Beyond the Curve: Dr. Peter Lurie's COVID-19 blog

An impasse in the President’s COVID-19 spending bill may have been overcome with a Senate deal to divert $10 billion from already-funded programs to buying more tests, vaccines and therapeutic drugs to fight COVID-19 at home. The funds would also pay for developing new drugs and increasing vaccine manufacturing capacity.

However, the Senate demurred on providing any aid to help poorer countries vaccinate their citizens, in effect turning our backs on people who need COVID-19 aid the most. It’s a terrible idea that is likely to backfire on our own country.

This pandemic is not over (viz. case rates creeping up in New York City). An average of 60,000 people in the world still die each week from COVID-19. Only about 13 percent of those in poorer countries have been vaccinated, compared with an average of 70 percent of the residents in wealthier countries.

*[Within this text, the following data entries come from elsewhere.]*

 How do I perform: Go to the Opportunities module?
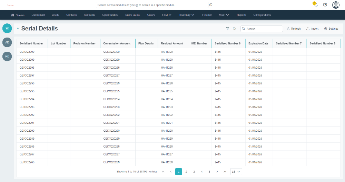coord(110,15)
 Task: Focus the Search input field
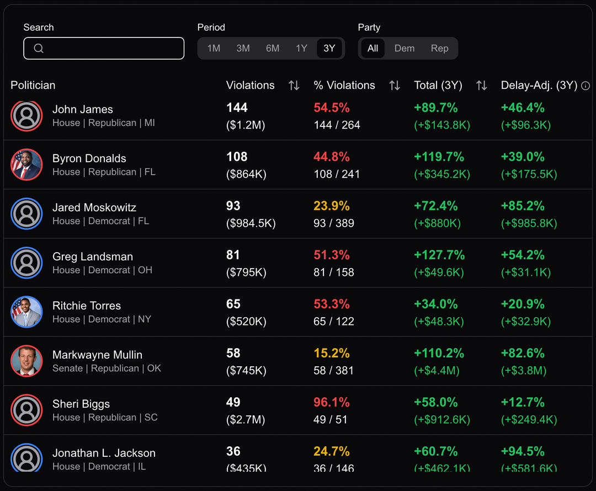coord(110,49)
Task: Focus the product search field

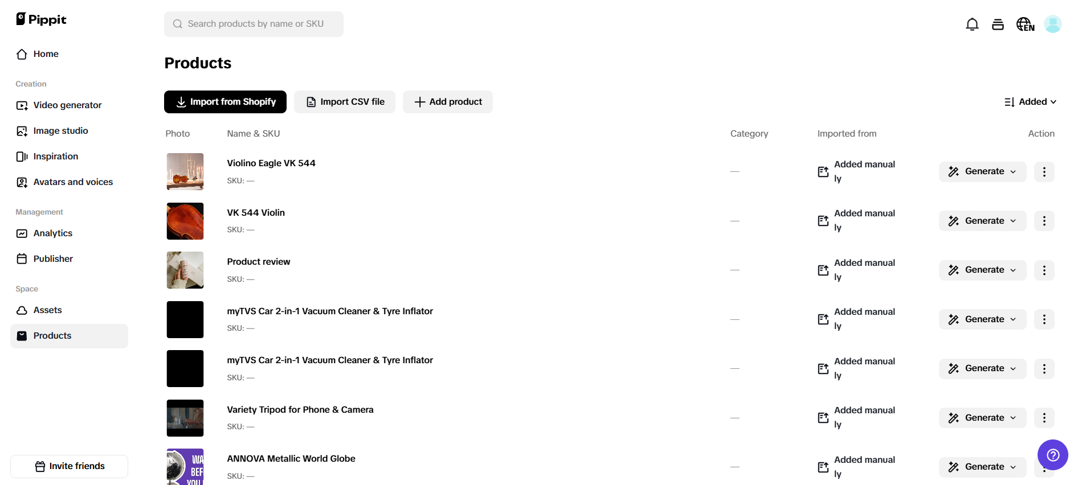Action: point(254,24)
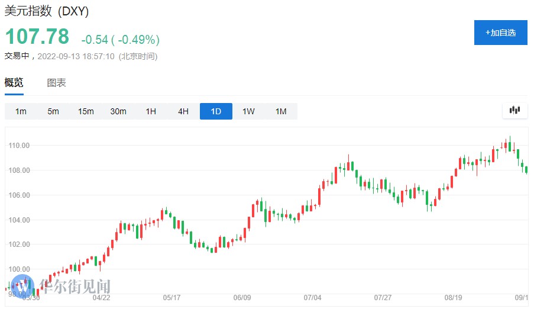Image resolution: width=534 pixels, height=312 pixels.
Task: Click the 07/04 date axis marker
Action: (x=312, y=297)
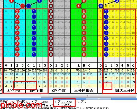Click the 1616 statistics cell
Screen dimensions: 137x109
[84, 70]
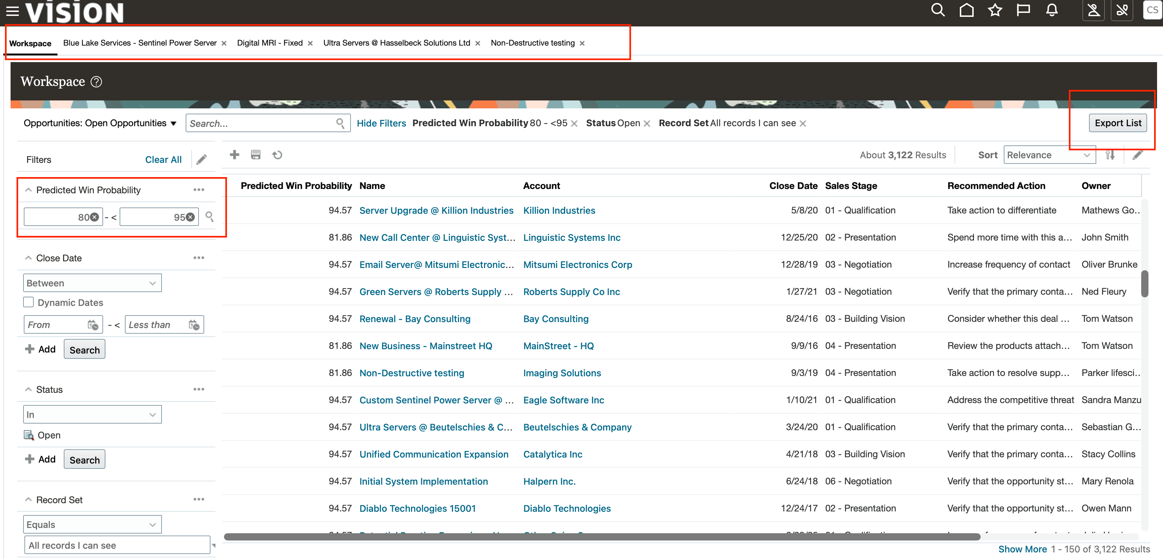Click the pencil icon beside Clear All
The height and width of the screenshot is (559, 1163).
[202, 159]
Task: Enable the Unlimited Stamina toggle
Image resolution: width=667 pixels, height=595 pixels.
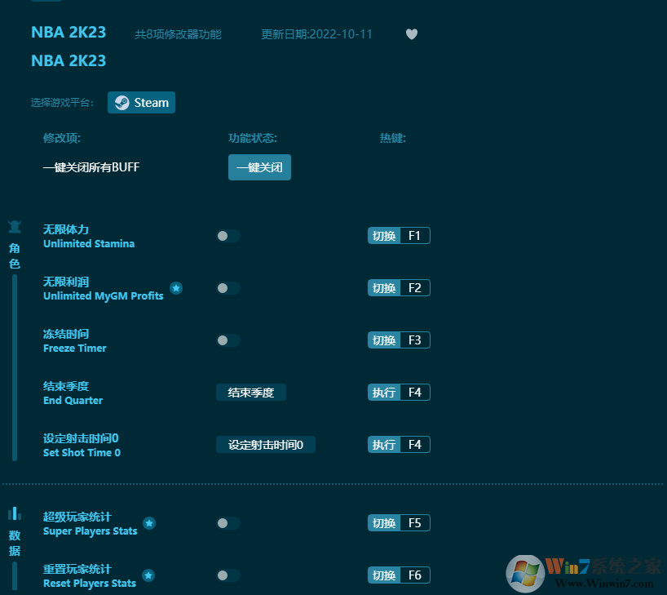Action: click(x=227, y=236)
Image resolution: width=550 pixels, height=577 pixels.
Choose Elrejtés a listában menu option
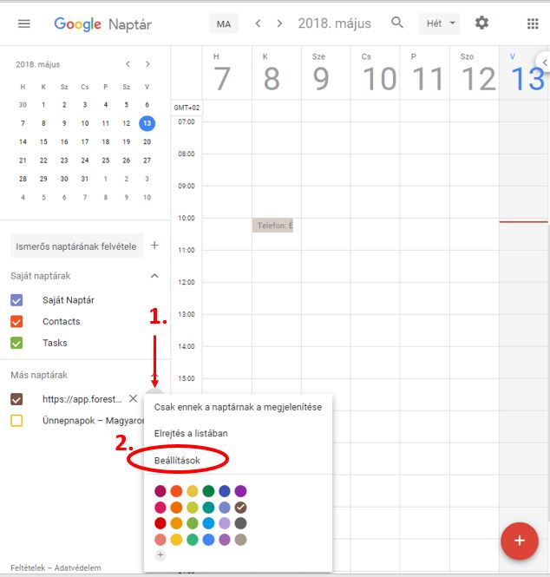pos(190,433)
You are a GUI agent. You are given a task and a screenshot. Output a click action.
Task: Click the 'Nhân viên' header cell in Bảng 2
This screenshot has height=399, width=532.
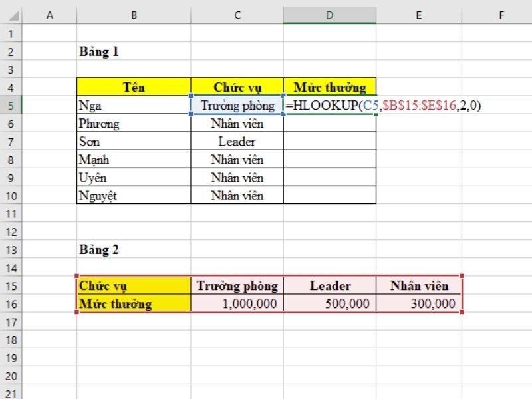[x=418, y=286]
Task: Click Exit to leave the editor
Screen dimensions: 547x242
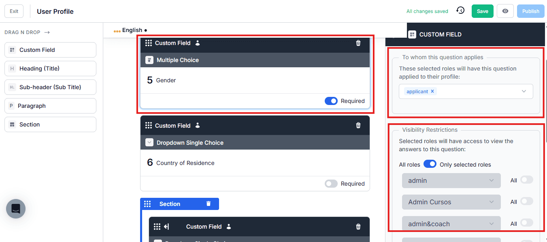Action: point(14,11)
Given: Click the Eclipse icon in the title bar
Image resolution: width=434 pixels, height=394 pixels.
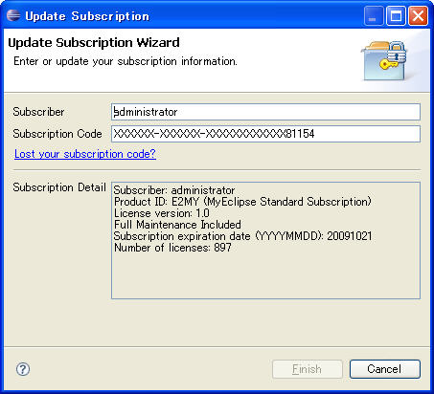Looking at the screenshot, I should pos(13,15).
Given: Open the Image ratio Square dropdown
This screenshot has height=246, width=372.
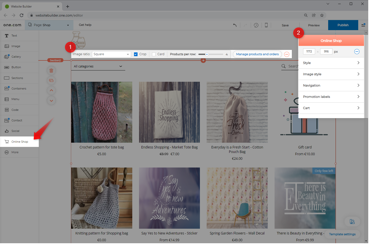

Most of the $5 billion in international aid that the Biden administration proposes (and which Senate Republicans are resisting) would provide vaccines to other countries to help increase these dismal global vaccination rates. It would also help vulnerable populations in these countries with therapeutics, personal protective equipment, and oxygen. But the Senate has been unable to agree on how to pay for it.

Sadly, it’s not only unvaccinated people overseas who will suffer from a failure of Congress to act. Where the coronavirus is free to infect, reproduce, and mutate, dangerous variants are more likely to emerge. As we have learned to our sorrow, these variants will inevitably reach our shores (remember that omicron was first identified in South Africa). “There’s no wall that you can build high enough to keep out a virus,” President Biden said.

Senate Democrats vow not to give up on international aid to help more people in the world get vaccinated. Let’s hope it doesn’t take another vicious surge of the coronavirus here to finally convince Congress that this effort is critical.